Mit Fahnen, Transparenten und einer Portion Trotz zogen gut tausend Demonstrantinnen und Demonstranten am Freitagvormittag zunächst vom Brandenburger Tor in Richtung des Bundeswirtschaftsministeriums. Ihr Aufruf: Die deutsche Stahlindustrie dürfe nicht aufs Abstellgleis gestellt werden. „Stahl hat Zukunft – bei uns“, so stand es auf zahlreichen Transparenten, und zwischen all dem Lärm der Vuvuzelas lag eine spürbare Sorge in der Luft. Was viele als Industriestolz feiern, steht aktuell auf unsicheren Beinen: Billigimporte, insbesondere aus Fernost – China ist dabei das Reizwort schlechthin – drücken kräftig auf die Preise. Zugleich machen US-Strafzölle das internationale Geschäft zum Ritt auf der Rasierklinge. Ein kleines Sammelsurium an Problemen, das schnell zum großen Engpass werden kann.

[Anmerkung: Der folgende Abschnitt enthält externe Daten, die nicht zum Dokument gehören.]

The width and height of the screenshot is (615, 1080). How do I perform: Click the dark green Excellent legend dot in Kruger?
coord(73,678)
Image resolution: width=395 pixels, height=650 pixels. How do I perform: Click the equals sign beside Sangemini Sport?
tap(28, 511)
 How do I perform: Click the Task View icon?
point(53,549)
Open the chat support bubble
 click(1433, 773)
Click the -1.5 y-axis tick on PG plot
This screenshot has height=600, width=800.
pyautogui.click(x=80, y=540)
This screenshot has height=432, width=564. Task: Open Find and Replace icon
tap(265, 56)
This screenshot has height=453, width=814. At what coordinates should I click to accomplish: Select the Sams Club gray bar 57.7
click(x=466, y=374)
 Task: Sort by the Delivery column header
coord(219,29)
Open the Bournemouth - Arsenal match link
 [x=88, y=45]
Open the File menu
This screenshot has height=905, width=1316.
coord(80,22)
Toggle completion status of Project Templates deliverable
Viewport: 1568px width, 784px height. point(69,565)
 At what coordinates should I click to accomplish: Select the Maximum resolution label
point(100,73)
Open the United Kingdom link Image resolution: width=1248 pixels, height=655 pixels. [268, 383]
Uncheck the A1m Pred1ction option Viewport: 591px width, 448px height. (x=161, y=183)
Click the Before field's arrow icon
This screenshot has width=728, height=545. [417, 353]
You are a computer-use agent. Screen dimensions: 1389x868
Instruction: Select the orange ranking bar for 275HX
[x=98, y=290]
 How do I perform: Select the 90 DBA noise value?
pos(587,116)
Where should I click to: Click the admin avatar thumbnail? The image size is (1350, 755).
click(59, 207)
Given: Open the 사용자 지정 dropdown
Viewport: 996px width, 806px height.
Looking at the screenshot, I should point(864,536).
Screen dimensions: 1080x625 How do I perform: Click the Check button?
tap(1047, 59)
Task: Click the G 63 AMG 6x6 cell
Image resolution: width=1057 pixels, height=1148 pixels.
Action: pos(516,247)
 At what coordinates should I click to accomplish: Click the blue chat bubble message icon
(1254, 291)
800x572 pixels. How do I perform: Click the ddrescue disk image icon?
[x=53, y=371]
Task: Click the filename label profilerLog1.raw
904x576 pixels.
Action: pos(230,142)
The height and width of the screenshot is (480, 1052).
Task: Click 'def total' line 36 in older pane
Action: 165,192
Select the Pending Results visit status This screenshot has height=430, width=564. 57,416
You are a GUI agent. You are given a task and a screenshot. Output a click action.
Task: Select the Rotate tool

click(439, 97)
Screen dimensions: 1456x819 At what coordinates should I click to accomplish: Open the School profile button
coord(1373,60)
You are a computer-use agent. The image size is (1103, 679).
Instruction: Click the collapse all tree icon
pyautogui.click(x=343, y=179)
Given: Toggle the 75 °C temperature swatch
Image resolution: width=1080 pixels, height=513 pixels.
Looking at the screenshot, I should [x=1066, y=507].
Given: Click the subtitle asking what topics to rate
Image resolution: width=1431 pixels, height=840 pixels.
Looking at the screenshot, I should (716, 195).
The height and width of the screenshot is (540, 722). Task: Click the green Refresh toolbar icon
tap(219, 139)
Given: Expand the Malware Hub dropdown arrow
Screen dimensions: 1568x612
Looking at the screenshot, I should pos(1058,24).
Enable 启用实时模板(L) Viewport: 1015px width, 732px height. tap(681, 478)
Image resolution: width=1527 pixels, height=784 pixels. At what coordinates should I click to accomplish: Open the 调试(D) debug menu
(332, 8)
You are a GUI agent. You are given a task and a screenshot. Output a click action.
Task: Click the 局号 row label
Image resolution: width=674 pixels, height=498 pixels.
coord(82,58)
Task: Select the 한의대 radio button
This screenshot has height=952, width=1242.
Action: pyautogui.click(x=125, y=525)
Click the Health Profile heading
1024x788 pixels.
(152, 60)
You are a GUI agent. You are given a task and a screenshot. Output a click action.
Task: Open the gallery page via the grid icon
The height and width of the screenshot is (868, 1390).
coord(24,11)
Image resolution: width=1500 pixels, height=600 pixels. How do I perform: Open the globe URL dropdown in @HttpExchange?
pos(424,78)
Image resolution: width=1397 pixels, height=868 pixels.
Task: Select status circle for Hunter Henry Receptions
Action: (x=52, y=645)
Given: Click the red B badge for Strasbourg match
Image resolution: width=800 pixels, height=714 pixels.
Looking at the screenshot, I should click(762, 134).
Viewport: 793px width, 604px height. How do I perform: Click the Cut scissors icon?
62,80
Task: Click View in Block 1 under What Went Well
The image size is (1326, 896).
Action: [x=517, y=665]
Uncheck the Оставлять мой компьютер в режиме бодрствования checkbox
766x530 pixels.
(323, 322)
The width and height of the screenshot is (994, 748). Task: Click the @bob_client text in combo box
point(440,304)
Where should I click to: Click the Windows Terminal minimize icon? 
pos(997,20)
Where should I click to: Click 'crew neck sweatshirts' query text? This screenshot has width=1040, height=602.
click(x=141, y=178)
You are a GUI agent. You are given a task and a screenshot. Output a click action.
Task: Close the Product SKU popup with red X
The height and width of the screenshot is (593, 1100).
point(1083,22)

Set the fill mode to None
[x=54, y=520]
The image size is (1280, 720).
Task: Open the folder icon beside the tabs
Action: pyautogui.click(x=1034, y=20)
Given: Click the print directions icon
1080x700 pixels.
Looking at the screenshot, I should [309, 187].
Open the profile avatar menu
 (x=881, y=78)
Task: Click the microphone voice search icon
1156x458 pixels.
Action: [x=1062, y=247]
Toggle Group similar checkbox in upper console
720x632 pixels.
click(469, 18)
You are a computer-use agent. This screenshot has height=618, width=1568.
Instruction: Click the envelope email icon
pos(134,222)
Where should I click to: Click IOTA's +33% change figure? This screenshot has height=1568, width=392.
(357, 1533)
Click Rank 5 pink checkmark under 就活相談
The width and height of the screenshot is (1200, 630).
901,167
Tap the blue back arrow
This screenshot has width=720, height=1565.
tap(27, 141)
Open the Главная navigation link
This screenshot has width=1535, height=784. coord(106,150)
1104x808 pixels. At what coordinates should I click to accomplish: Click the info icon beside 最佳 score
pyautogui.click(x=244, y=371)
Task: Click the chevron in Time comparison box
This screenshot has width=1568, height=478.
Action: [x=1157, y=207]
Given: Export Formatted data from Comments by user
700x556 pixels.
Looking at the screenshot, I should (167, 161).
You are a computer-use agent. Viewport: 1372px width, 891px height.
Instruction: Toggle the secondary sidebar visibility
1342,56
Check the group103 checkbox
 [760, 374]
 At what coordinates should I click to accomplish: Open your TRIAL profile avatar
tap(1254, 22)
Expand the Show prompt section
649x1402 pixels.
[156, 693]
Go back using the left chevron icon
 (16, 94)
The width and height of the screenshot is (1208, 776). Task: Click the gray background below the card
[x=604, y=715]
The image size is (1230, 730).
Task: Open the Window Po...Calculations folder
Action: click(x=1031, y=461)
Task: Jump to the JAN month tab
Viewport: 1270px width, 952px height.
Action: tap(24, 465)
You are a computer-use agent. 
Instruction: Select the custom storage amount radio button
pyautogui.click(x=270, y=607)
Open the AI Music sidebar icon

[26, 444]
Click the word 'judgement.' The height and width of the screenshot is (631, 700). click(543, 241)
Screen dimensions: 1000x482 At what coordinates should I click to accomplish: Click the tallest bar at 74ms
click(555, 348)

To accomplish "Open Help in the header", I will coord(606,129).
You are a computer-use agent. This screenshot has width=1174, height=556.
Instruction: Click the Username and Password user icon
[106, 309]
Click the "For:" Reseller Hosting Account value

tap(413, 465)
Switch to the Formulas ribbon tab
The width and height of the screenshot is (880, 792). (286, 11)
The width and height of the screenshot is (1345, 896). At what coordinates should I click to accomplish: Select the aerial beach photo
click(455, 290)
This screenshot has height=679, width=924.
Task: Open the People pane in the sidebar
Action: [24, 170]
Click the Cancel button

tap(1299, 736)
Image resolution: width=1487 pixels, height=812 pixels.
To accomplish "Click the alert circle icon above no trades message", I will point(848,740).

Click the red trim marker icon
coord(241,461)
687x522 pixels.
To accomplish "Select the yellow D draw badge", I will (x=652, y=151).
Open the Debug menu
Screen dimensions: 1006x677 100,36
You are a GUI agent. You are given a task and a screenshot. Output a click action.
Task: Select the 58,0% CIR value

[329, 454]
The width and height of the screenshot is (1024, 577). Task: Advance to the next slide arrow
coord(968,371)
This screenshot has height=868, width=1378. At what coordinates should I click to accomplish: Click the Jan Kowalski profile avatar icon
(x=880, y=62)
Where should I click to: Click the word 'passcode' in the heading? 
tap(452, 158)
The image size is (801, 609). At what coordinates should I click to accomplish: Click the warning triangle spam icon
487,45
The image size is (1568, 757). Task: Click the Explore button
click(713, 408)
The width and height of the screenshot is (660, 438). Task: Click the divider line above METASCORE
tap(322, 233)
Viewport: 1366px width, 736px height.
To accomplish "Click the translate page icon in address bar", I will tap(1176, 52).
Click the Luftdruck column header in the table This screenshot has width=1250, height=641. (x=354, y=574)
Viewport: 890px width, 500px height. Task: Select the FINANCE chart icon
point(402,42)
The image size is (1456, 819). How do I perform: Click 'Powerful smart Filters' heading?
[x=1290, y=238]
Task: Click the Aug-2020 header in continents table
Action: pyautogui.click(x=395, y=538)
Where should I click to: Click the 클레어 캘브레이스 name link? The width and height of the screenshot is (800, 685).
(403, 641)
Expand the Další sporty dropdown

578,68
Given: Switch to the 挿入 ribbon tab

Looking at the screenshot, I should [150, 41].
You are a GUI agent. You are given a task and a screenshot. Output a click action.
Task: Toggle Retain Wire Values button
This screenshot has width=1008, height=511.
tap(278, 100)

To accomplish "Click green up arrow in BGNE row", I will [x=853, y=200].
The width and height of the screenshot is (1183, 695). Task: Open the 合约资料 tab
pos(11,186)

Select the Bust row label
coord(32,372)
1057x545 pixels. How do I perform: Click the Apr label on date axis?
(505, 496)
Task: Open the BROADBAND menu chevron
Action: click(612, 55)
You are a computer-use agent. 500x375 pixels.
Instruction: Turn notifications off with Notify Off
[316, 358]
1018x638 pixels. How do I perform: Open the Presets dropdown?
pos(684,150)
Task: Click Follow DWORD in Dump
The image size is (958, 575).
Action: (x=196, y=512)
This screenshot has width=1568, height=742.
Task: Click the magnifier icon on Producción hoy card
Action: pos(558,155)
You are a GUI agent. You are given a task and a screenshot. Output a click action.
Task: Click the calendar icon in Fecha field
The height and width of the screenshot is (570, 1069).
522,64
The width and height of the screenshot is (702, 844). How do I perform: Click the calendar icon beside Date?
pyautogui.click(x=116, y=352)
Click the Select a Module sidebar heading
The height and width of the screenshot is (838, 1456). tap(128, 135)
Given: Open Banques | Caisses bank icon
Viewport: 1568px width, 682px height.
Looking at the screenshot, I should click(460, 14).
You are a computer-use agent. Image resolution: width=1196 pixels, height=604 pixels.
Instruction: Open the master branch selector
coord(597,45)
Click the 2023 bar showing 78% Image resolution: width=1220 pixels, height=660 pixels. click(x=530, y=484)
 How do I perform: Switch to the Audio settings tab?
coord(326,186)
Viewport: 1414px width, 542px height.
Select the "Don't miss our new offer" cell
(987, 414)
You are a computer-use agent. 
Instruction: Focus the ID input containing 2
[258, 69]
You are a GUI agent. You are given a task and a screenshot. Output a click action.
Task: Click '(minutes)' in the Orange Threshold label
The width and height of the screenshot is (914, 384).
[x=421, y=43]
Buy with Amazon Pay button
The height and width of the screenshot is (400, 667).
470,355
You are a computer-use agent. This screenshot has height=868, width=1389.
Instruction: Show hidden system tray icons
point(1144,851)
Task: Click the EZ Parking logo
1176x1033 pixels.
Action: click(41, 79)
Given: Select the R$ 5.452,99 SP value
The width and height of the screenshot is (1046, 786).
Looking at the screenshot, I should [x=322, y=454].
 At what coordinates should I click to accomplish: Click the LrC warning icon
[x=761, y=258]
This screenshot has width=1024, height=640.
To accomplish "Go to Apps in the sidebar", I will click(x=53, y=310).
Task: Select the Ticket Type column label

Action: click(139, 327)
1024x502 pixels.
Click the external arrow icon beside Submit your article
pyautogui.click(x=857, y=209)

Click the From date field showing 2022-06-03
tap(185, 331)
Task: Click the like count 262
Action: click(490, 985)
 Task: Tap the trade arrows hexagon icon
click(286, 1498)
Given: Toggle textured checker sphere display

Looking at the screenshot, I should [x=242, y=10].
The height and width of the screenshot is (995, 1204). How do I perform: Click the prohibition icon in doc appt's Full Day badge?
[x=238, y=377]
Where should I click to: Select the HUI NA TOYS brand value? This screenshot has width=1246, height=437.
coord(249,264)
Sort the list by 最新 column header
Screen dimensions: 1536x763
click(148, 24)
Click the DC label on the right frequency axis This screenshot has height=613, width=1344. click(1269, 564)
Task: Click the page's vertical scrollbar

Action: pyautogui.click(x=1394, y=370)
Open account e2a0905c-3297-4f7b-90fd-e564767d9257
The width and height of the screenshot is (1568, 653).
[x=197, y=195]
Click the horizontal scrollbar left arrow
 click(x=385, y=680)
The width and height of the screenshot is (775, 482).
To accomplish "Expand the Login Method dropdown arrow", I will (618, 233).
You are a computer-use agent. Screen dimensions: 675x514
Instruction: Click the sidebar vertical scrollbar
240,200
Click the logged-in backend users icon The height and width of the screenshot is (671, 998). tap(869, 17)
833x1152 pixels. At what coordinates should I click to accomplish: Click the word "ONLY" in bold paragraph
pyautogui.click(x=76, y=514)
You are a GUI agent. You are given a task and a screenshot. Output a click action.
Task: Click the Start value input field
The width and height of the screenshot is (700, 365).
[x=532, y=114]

Jürgen Kerner von der IG Metall zeigte sich zwar verhalten optimistisch und lobte politische Bemühungen in letzter Zeit. Er betonte jedoch, dass die Aufgabe nicht erfüllt sei: Halbherzigkeit, so seine Überzeugung, könne sich Deutschland in Sachen Stahl schlichtweg nicht leisten. Ein Blick in die Gesichter der Versammelten verriet, wie tief die Sorge um Arbeitsplätze, Wohlstand und regionale Identität wirklich sitzt. Und ehrlich gesagt, manchmal klingt echtes Engagement lauter als jede Parole.
Die Berliner Stahldemo zeigt stellvertretend, wie groß der Handlungsdruck auf die Industrie ist. Fachleute beobachten, dass die deutschen Stahlhersteller nicht nur wegen billigem Stahl aus China ins Wanken geraten, sondern auch, weil Automobil- und Bauindustrie schwächeln. Die Bundesregierung schnürt milliardenschwere Hilfspakete, darunter Subventionen für energieintensive Unternehmen und Projekte wie die klimafreundliche Umrüstung der Stahlproduktion. IG Metall und viele Beschäftigte fordern jedoch zügigere und langfristige Strategien, um den Standort Deutschland zu sichern, denn das Ringen mit internationalen Preisen, Zöllen und Energiefragen ist längst kein Strohfeuer mehr, sondern ein Dauerbrenner für Politik und Wirtschaft.